Johnson & Johnson (J&J) has expanded its partnership with the US Department for Health and Human Service (HSS)’s Biomedical Advanced Research and Development Authority (BARDA) to commit more than $1bn to co-fund research and development (R&D), as well as clinical testing, of Covid-19 vaccines.

This builds upon an existing partnership between J&J and BARDA to develop anti-viral drugs against the novel coronavirus. This part of the partnership will also receive additional funding; the precise amount was not disclosed.

As part of the new deal, J&J will leverage its subsidiary Janssen’s proprietary vaccine platform, AdVac , and expand its manufacturing capabilities to be able to supply one billion doses of a vaccine globally.

J&J chairman and CEO Alex Gorsky said: “The world is facing an urgent public health crisis and we are committed to doing our part to make a COVID-19 vaccine available and affordable globally as quickly as possible.

“As the world’s largest healthcare company, we feel a deep responsibility to improve the health of people around the world every day.

“J&J is well positioned through our combination of scientific expertise, operational scale and financial strength to bring our resources in collaboration with others to accelerate the fight against this pandemic.”

Simultaneous to the BARDA partnership announcement, J&J announced it had chosen its lead vaccine candidate, as well two back-up vaccines to move into the first manufacturing steps. These candidates were developed in collaboration with Harvard Medical School’s Beth Israel Deaconess Medical Center using Janssen’s AdVac and PER.C6 technologies.
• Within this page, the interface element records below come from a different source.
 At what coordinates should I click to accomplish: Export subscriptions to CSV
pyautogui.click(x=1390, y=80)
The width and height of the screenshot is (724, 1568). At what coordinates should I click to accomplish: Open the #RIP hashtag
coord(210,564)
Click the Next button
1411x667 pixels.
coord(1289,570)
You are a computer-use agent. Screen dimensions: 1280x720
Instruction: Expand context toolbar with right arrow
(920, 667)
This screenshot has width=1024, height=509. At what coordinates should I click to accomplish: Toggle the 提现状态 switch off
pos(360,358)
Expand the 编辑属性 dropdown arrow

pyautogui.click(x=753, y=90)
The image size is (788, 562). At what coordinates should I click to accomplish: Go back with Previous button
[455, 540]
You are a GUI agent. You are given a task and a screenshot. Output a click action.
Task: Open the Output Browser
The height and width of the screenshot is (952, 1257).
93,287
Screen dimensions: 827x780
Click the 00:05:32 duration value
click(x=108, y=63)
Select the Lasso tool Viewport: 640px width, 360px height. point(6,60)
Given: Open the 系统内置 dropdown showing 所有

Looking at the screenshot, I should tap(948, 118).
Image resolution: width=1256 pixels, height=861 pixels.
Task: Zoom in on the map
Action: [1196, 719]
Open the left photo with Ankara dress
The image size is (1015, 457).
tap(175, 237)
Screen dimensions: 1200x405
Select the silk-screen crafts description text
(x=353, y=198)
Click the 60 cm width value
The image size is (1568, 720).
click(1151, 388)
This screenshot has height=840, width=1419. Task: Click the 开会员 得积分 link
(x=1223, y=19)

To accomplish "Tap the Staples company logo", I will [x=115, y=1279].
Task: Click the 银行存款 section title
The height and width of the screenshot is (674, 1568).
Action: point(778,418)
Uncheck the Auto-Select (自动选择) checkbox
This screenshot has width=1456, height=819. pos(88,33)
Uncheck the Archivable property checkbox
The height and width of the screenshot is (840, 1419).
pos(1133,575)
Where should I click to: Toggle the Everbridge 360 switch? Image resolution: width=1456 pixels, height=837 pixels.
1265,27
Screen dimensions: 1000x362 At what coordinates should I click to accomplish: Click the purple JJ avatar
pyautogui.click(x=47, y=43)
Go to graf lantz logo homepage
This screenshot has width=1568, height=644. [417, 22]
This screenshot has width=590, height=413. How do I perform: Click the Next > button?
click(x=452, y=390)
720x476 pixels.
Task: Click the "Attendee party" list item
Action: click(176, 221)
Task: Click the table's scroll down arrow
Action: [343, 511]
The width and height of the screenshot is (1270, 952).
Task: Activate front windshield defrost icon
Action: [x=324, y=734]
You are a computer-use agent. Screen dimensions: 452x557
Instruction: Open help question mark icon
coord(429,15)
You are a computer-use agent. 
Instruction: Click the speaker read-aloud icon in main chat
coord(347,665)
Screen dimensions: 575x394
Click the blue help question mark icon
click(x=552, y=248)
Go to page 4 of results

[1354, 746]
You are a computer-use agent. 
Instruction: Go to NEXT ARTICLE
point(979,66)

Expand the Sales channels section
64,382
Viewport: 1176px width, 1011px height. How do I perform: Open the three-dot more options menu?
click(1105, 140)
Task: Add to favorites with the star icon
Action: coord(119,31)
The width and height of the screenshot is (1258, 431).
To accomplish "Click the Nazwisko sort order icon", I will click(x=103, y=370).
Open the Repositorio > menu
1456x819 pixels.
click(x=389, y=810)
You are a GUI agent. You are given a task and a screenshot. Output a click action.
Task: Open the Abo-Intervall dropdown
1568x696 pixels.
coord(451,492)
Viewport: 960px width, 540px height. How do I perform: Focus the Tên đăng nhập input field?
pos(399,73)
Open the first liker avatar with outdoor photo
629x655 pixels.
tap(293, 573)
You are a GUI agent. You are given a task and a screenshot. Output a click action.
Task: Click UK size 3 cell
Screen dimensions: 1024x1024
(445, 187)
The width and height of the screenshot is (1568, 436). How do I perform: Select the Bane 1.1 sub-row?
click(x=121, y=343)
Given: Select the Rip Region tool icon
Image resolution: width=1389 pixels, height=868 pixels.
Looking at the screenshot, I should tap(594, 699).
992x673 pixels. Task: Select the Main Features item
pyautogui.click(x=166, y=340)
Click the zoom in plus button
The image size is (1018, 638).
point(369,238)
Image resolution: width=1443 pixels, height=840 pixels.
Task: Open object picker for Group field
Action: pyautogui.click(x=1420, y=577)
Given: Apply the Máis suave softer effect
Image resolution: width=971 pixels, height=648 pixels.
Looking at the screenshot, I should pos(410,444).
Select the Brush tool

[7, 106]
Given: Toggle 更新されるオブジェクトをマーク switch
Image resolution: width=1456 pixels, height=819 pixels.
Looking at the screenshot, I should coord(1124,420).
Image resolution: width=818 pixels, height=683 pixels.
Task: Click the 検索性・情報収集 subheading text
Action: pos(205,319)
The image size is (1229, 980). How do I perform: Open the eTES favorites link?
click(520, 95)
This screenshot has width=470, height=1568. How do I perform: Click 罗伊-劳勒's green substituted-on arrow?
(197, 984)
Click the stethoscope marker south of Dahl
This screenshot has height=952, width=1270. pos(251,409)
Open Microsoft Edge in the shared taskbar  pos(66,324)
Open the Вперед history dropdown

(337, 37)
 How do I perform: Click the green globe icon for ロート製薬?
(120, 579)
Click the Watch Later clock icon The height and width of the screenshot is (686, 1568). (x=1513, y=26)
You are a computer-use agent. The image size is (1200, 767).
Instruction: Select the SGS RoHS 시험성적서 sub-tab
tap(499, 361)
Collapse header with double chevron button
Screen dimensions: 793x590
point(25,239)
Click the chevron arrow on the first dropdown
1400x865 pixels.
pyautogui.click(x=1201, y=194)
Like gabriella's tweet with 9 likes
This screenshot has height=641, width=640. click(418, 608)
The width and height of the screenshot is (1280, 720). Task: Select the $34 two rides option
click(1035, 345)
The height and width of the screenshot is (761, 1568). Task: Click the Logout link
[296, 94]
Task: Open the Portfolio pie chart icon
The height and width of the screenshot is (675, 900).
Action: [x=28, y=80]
J&J chief scientific officer and executive committee vice-chairman Paul Stoffels added: “We greatly value the US Government’s confidence and support for our R&D efforts.

“We are very pleased to have identified a lead vaccine candidate from the constructs we have been working on since January.

“We are moving on an accelerated timeline toward Phase I human clinical trials at the latest by September 2020 and, supported by the global production capability that we are scaling up in parallel to this testing, we expect a vaccine could be ready for emergency use in early 2021.”